== Segment start ==

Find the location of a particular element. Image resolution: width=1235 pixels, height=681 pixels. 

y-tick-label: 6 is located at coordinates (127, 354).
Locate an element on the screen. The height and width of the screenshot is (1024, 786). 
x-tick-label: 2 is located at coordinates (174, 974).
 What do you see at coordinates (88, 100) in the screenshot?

== Segment end ==
== Segment start ==

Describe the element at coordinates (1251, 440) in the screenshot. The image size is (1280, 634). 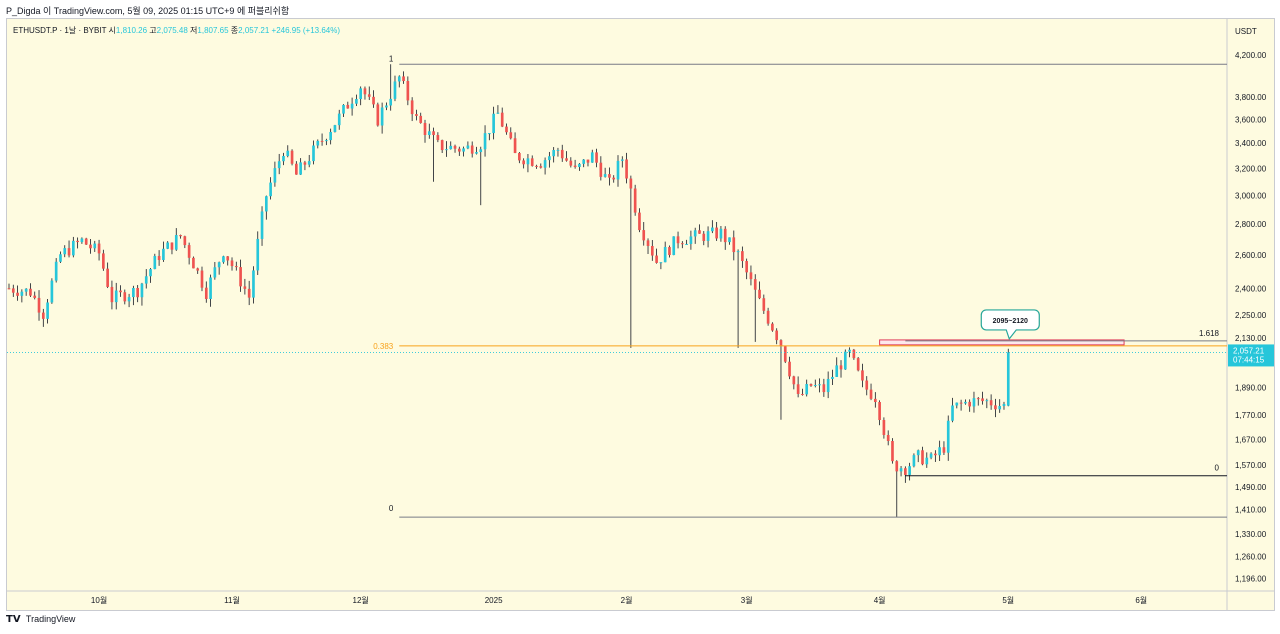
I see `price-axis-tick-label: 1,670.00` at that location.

== Segment end ==

■ TASK STATEMENT ■
Write out the lines from the line that contains "Locate an element" through the line that contains "What do you", with both of those lines included.

■ SOLUTION FOR THIS EXERCISE ■
Locate an element on the screen. The height and width of the screenshot is (1024, 786). 
x-tick-label: 2 is located at coordinates (174, 974).
 What do you see at coordinates (88, 100) in the screenshot?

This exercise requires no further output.